:: Task prompt ::
Write out the rows below word for word, starting at the first row and ending at the line containing "the item next to buy adfree item is", with both of those lines included.

━━━━━ Supplied data

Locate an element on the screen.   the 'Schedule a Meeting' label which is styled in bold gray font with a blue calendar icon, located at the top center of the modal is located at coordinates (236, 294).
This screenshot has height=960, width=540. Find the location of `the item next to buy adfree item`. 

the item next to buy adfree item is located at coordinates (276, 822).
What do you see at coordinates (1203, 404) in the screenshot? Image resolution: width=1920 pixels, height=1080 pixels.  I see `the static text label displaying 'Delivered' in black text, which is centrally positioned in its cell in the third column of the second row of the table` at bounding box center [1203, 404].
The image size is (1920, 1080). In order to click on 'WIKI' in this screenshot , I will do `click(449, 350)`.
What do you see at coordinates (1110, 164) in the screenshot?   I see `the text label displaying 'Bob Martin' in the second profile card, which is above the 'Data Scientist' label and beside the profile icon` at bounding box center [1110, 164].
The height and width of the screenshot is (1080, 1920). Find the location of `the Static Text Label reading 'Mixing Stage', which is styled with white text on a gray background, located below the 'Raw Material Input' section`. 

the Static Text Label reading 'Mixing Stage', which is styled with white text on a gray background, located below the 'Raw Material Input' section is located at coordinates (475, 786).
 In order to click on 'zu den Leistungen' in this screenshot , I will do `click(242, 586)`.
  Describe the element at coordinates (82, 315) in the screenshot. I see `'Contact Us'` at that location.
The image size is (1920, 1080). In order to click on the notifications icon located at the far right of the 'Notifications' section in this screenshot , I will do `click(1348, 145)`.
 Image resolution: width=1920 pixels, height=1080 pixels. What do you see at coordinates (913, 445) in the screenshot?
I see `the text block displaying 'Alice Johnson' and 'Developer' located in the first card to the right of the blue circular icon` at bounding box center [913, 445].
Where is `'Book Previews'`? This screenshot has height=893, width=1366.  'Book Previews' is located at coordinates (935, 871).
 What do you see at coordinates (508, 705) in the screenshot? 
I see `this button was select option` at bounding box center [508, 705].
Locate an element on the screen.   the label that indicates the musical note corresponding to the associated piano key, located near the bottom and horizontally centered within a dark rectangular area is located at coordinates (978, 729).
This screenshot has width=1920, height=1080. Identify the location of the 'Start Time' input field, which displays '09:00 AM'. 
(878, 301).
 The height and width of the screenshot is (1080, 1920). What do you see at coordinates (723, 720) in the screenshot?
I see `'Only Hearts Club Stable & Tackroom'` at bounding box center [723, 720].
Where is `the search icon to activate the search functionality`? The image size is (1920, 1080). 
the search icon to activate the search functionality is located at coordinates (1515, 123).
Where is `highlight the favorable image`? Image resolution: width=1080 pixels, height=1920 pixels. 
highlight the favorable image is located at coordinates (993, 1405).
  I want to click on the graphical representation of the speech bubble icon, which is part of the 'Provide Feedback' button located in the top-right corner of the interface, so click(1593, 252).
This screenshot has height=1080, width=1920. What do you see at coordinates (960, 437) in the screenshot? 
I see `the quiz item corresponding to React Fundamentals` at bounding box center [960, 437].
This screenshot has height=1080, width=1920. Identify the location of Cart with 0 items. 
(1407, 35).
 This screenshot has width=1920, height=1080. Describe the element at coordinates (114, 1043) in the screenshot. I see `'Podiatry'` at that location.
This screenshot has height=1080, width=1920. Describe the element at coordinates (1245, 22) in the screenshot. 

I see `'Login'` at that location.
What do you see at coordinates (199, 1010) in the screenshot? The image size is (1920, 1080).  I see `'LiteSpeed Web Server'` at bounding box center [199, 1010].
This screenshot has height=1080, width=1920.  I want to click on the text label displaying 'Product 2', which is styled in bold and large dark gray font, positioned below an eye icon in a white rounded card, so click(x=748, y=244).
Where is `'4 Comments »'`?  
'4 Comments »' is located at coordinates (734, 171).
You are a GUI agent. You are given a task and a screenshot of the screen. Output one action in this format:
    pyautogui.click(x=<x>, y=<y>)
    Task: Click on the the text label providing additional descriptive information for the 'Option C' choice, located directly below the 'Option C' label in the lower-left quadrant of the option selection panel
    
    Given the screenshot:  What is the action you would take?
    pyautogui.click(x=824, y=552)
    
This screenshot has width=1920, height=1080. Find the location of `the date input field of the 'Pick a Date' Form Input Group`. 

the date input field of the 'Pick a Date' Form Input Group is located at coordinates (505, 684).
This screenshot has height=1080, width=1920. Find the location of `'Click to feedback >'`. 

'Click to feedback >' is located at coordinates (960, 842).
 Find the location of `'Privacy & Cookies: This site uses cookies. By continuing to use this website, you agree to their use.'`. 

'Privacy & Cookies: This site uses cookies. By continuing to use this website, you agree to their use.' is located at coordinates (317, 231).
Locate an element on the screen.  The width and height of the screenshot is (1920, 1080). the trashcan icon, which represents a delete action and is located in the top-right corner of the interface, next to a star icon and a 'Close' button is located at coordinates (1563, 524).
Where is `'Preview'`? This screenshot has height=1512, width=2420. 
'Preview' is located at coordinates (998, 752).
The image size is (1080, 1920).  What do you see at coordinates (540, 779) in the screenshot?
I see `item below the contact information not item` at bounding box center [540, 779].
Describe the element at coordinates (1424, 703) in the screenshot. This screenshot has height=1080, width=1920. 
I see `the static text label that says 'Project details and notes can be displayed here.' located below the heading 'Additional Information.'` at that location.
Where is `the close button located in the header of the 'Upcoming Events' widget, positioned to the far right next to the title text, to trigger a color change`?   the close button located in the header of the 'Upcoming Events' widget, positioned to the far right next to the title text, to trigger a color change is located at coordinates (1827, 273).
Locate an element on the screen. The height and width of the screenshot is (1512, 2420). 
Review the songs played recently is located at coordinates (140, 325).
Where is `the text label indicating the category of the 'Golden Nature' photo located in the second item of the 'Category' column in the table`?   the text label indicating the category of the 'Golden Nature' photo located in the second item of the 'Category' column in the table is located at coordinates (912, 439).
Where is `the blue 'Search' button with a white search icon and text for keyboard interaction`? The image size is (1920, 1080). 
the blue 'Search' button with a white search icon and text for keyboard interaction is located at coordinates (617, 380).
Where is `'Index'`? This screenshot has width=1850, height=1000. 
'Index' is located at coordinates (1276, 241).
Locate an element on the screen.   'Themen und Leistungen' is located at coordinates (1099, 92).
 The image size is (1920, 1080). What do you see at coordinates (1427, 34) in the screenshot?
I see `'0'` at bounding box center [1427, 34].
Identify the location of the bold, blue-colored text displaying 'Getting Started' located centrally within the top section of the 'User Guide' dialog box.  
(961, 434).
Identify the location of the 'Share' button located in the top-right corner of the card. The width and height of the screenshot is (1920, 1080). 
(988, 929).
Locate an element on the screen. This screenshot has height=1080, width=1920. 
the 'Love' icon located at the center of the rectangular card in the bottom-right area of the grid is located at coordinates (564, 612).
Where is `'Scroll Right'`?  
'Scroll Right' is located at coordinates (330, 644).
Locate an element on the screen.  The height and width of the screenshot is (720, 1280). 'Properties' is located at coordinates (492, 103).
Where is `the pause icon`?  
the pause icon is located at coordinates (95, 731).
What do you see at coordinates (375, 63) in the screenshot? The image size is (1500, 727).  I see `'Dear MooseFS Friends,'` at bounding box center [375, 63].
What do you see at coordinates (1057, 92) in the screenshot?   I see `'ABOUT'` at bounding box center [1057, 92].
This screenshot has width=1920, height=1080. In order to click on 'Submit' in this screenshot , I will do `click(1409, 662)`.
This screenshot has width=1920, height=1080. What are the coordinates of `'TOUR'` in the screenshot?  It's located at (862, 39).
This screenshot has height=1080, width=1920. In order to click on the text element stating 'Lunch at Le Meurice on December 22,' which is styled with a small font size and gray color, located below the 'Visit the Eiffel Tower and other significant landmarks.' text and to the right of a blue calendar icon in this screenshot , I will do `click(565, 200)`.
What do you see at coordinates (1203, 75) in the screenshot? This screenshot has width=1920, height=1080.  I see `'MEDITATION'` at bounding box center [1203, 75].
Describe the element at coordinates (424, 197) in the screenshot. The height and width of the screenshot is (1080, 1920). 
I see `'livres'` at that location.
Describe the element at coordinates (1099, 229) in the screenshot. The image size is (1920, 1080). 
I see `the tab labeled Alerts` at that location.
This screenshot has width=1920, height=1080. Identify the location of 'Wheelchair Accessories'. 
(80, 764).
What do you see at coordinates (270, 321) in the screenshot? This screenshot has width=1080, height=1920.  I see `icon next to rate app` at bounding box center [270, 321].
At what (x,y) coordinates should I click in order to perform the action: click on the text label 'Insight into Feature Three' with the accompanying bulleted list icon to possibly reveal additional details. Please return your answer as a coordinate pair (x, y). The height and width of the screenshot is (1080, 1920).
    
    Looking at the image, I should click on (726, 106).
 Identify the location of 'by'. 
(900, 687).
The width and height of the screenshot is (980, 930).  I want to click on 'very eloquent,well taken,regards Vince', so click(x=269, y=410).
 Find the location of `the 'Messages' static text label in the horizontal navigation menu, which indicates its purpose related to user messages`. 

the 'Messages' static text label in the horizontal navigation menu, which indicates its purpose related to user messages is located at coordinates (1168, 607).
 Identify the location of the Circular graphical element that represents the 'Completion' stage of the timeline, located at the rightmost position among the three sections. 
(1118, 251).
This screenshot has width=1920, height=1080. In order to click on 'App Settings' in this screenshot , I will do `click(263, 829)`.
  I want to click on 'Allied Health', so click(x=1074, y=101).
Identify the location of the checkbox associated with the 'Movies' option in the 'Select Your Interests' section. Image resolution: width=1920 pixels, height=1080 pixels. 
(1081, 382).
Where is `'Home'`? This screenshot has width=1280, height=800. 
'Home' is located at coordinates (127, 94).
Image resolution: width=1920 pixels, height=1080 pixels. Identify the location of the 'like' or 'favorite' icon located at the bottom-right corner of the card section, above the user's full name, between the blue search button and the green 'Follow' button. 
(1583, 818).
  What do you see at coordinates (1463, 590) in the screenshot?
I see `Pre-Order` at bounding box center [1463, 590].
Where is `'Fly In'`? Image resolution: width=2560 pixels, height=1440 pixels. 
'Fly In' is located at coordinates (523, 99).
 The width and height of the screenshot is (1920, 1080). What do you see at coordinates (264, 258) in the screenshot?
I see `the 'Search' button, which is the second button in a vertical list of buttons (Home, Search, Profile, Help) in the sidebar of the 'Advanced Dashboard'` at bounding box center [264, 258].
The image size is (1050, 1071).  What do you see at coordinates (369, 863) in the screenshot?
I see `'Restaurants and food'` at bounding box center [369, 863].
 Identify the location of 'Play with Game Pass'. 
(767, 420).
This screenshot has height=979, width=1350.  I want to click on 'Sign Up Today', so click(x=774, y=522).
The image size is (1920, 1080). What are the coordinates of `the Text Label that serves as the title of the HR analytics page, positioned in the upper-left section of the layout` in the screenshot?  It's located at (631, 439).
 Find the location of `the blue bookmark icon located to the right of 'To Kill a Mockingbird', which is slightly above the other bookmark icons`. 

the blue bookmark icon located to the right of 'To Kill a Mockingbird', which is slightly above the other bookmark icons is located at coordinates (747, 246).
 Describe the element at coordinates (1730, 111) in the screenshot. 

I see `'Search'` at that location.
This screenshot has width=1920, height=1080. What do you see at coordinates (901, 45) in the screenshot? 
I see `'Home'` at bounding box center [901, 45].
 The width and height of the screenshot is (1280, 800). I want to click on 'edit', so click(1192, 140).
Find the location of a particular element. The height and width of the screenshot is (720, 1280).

━━━━━━━━━━

:: Problem solution ::
Locate an element on the screen.   the 'Schedule a Meeting' label which is styled in bold gray font with a blue calendar icon, located at the top center of the modal is located at coordinates (236, 294).
This screenshot has height=960, width=540. Find the location of `the item next to buy adfree item`. 

the item next to buy adfree item is located at coordinates (276, 822).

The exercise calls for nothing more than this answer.